Jean-Pierre Luizard : «Le discours de Daech s’adresse autant à des bédouins qu’à des jeunes dans les banlieues de France»
L’expert français Jean-Pierre Luizard, directeur de recherches au CNRS, qui est intervenu dans le documentaire français Le Sabre et la Kalachnikov, réalisé par Djelloul Beghoura et Roberto Lugones, a souligné que «Daech ne veut certainement pas rétablir le califat ottoman» qui a été aboli, rappelle-t-il, par Mustafa Kemal Atatürk en 1924. Daech «fait référence au califat des salafs, des compagnons du Prophète, notamment celui des quatre premiers rachidoun». C’est, dit-il, une sorte de «revivalisme», c’est-à-dire «un processus selon lequel toutes les théories politiques portées par les pays occidentaux seraient porteuses de corruption, et il n’y aurait qu’une institution légitime qui est celle du calife». Il relève qu’«Abou Bakr Al-Baghdadi, le calife autoproclamé, est un secrétaire comptable qui n’a fait que deux ans d’études théologiques et a été proclamé calife sans le consensus obligatoire des grands oulémas du monde sunnite». Il note également que le discours de Daech s’adresse «autant à des bédouins dans le désert irakien ou syrien qu’à des jeunes derrière leurs ordinateurs dans les banlieues d’Australie ou de France ou d’ailleurs». Il pointe la responsabilité des Américains dans l’effondrement de l’Etat irakien qui a conduit à «la tripartition du territoire irakien entre une zone kurde, une zone sunnite et une zone chiite» et, selon lui, à l’accueil favorable de la population de la zone arabe sunnite d’Irak aux premiers bataillons de Daech vus «comme des libérateurs par rapport à une situation qui était jugée pire».

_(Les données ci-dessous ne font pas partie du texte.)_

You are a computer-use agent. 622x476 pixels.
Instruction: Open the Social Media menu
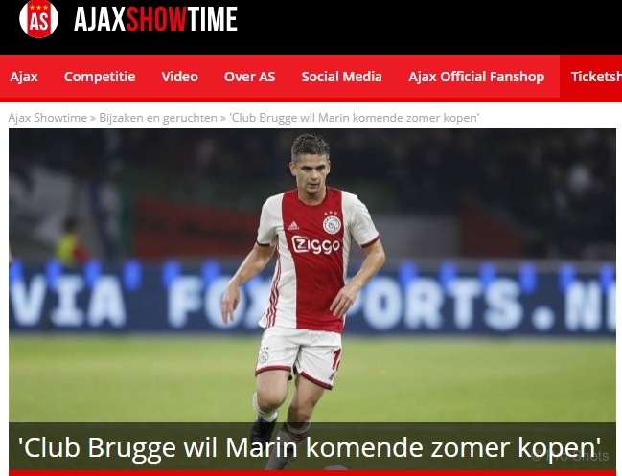point(341,77)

Jean-Pierre Luizard met en cause «le projet américain de restructuration de l’Irak à la libanaise, non pas fondée sur une citoyenneté mais sur une appartenance communautaire» qui a été un échec. Enfin, concernant les «printemps arabes», un de leurs effets, à son avis, est d’avoir «libéré la société civile religieuse qui a pris toute son ampleur à partir du moment où la dureté de la répression a “confessionnalisé” les enjeux».